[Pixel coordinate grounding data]
········

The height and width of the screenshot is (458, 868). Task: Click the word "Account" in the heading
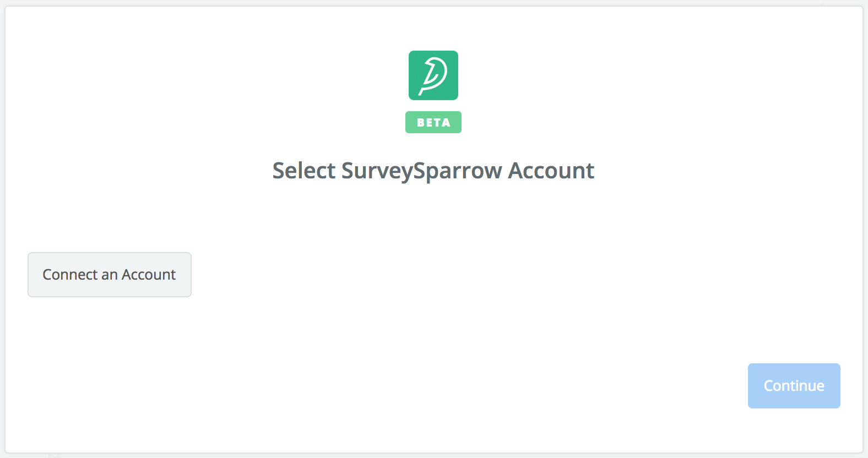551,171
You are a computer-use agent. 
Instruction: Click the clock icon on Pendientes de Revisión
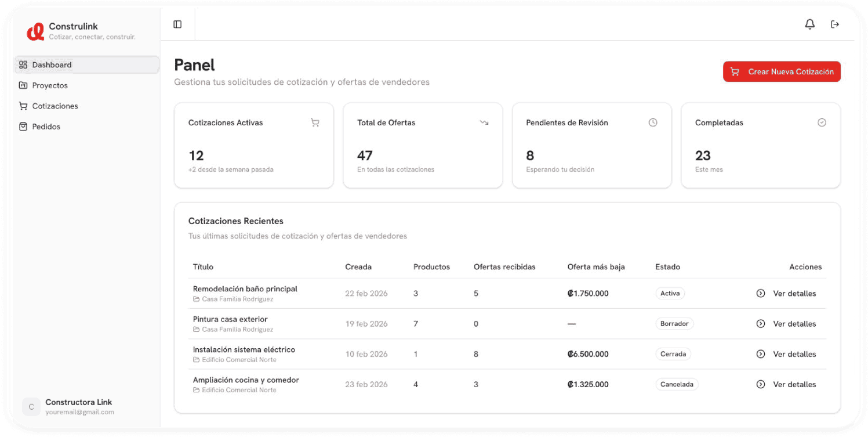(653, 122)
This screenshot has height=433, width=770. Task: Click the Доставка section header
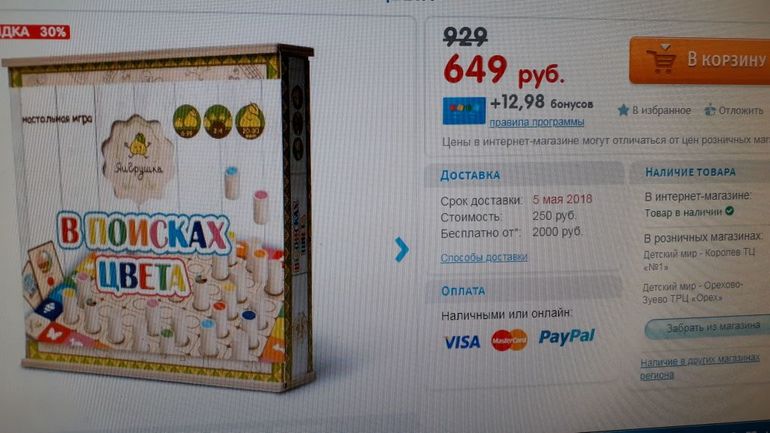[x=470, y=175]
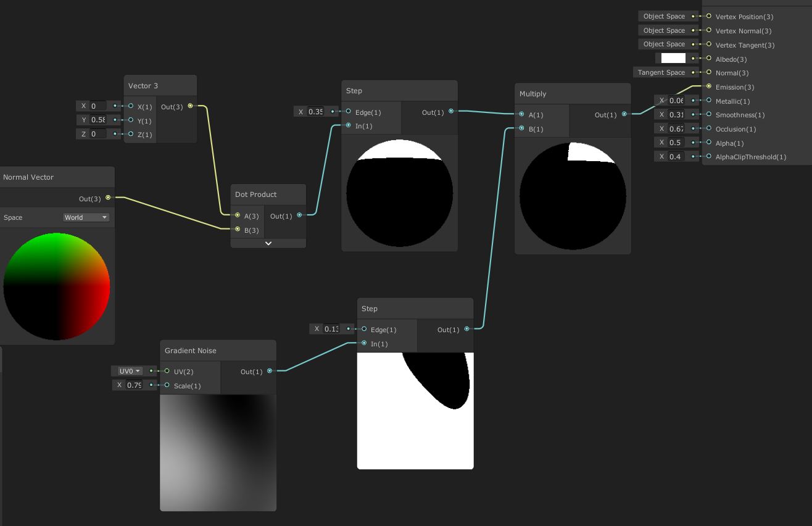Click the Out(3) port on Normal Vector
Screen dimensions: 812x526
tap(108, 198)
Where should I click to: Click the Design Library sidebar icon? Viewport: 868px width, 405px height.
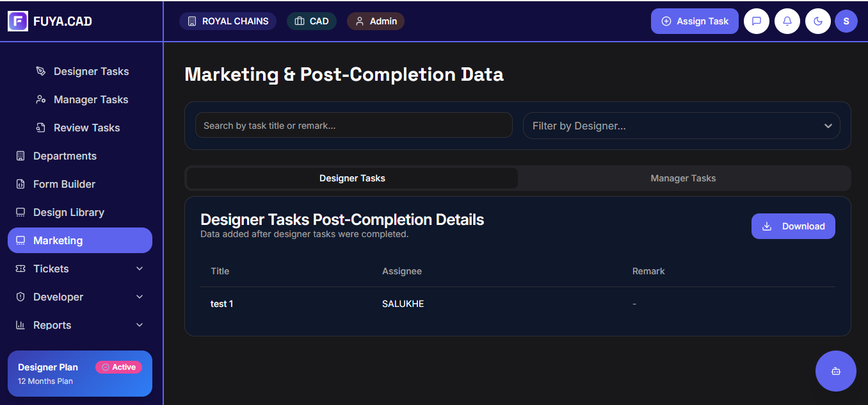[x=20, y=212]
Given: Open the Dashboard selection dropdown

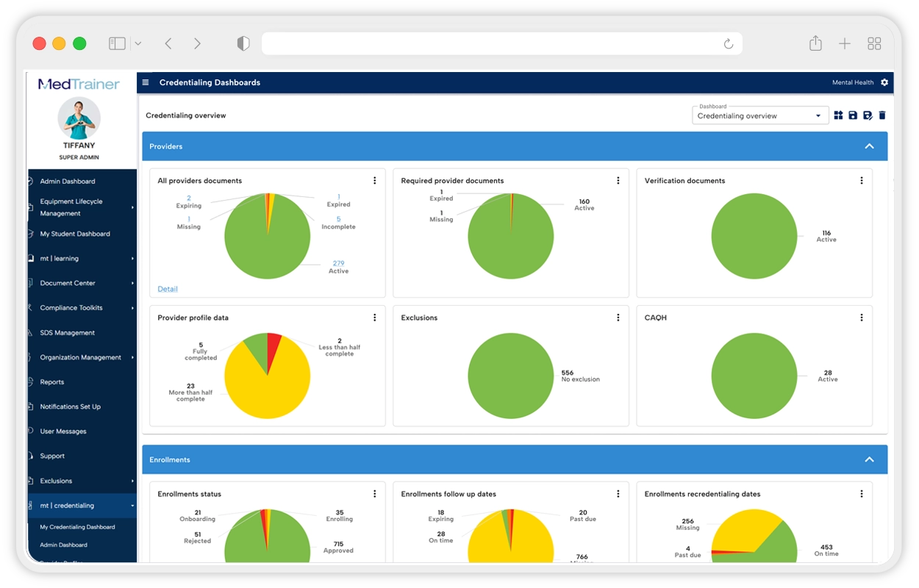Looking at the screenshot, I should [760, 115].
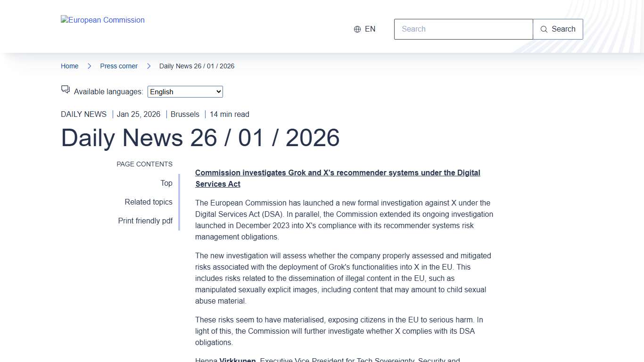Image resolution: width=644 pixels, height=362 pixels.
Task: Focus the Search text field
Action: pos(463,29)
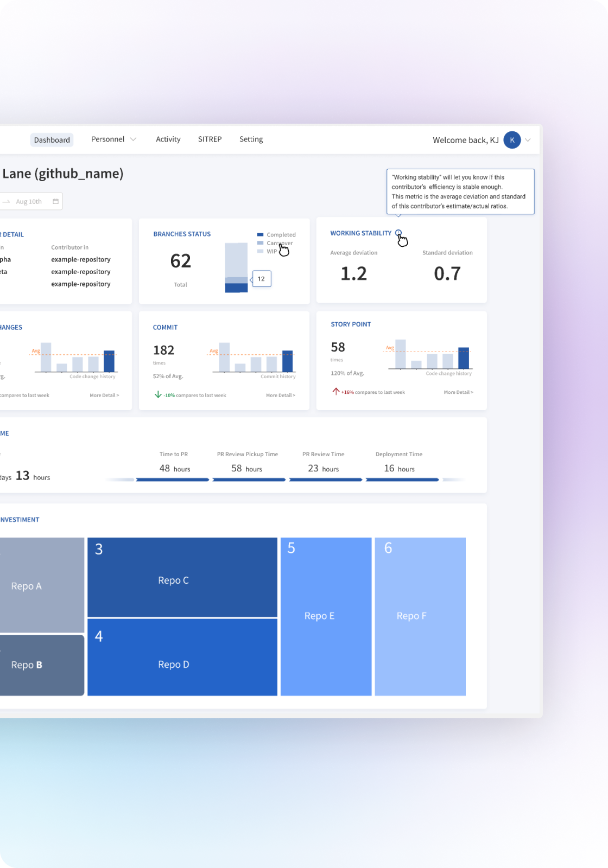This screenshot has width=608, height=868.
Task: Click More Detail in Commit card
Action: (280, 395)
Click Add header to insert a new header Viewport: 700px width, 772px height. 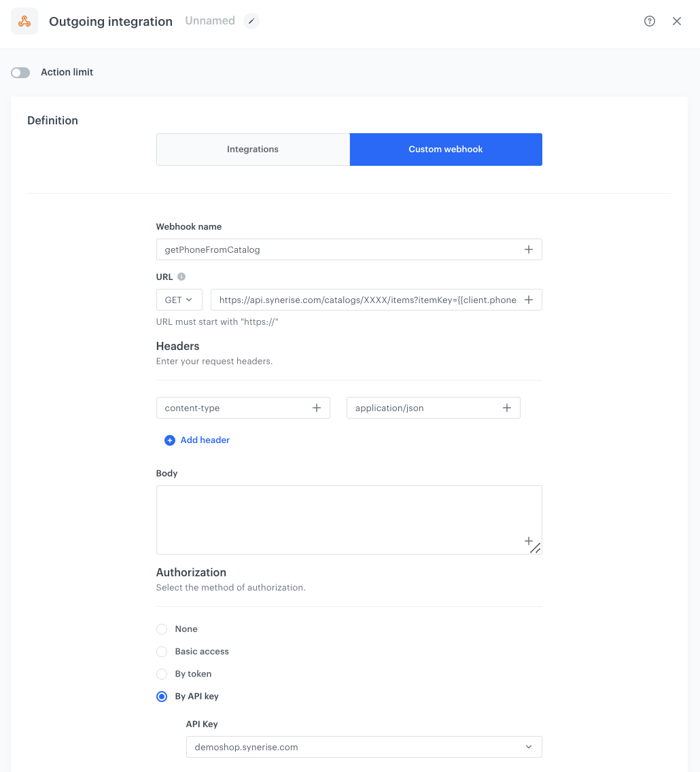click(x=197, y=440)
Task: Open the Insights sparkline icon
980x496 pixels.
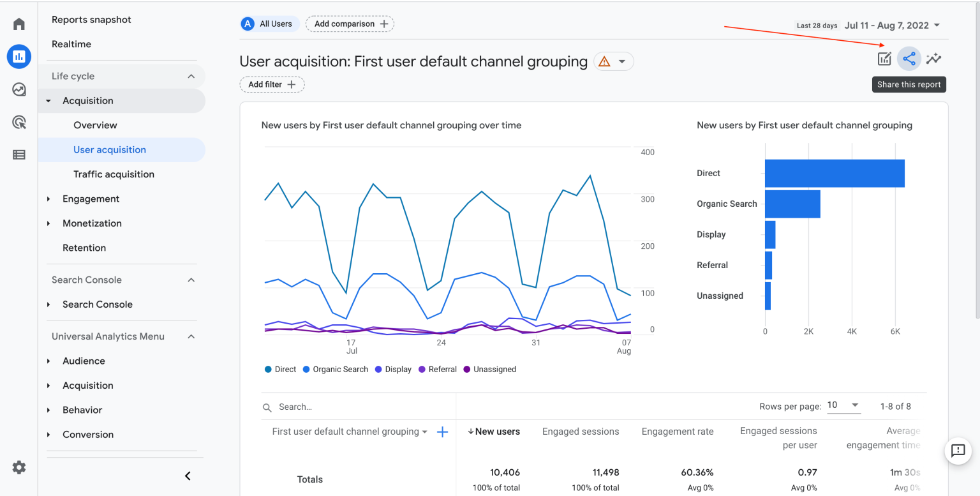Action: pos(934,59)
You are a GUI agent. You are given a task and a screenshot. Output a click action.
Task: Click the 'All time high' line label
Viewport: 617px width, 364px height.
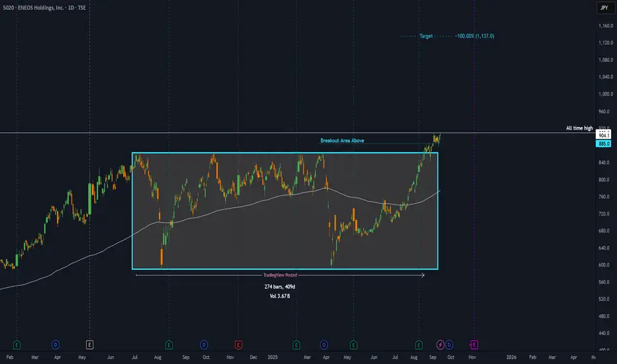pos(579,128)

········

• [WHAT THE EXERCISE ASKS]
Write out exactly, and only, the lines running from the line with "You are a GUI" to the last line above, both included, with all pictures omitted.

• [WORKED SOLUTION]
You are a GUI agent. You are given a task and a screenshot. Output a click action.
Task: Click the 'All time high' line label
Viewport: 617px width, 364px height.
pos(579,128)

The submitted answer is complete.